双特异性抗体是近几年发展起来的一种抗体技术,可以同时识别2种不同的抗原。利用双特异性抗体,可以研发同时针对肿瘤细胞和T细胞的双特异性抗体,在识别肿瘤细胞抗原,诱导ADCC效应的同时,识别效应T细胞,将T细胞引导到肿瘤细胞的附近,加强效应T细胞对肿瘤细胞的杀伤作用,如乳腺癌细胞的Her-2抗原和T细胞的CD3抗原。
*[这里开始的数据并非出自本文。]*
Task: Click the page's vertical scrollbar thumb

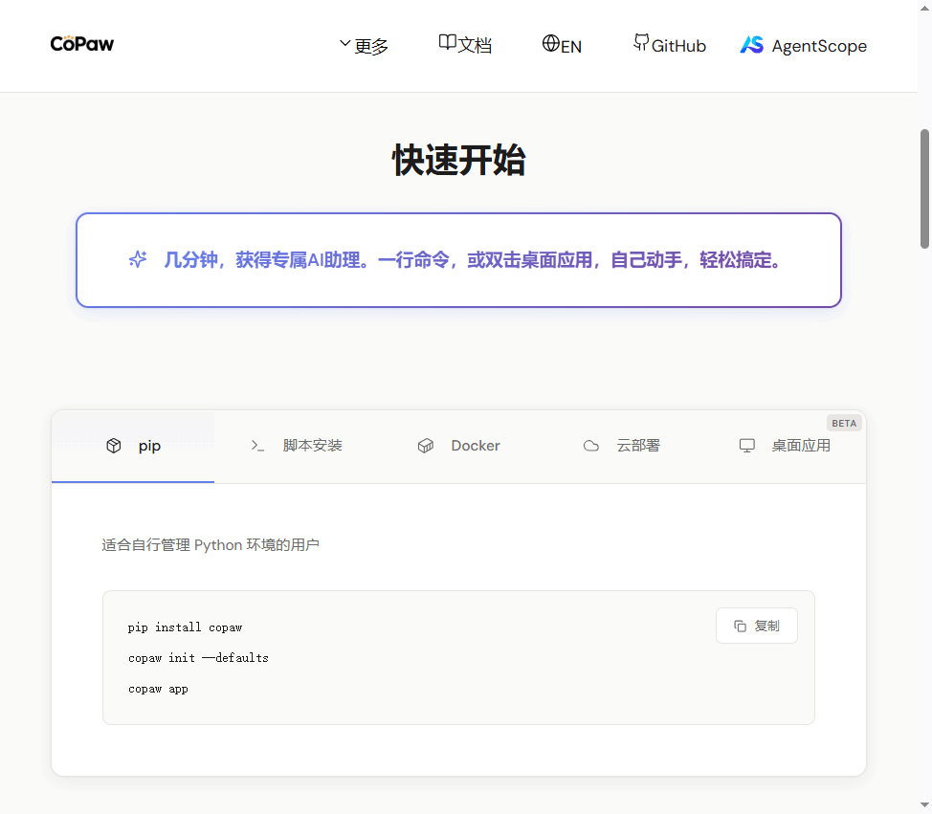Action: pos(925,188)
抗体分子是通过其重链和轻链可变区共同组成一个特定的空间结构,识别抗原分子,普通的抗体有四条多肽链组成,2条相同的轻链,2条相同的重链,只能识别同一个抗原分子。双特异性抗体可以利用不同的技术获得,如将2种不同抗体的可变区序列串联在同一个恒定区序列基因上,这样表达出来的抗体分子有2种不同的抗原结合区;或者利用化学的方法,将2个不同轻链、2个不同的重链分子连接成一个抗体样结构的分子。抗体分子的重链和轻链可变区可以形成一定的空间结构,识别特定的抗原分子。有研究发现,不同的抗体分子间,存在轻链序列或者重链序列相同的现象,证明轻链和重链通过空间结构的相互契合,可以识别不同的抗原分子,这也是抗体分子交叉反应的理论基础。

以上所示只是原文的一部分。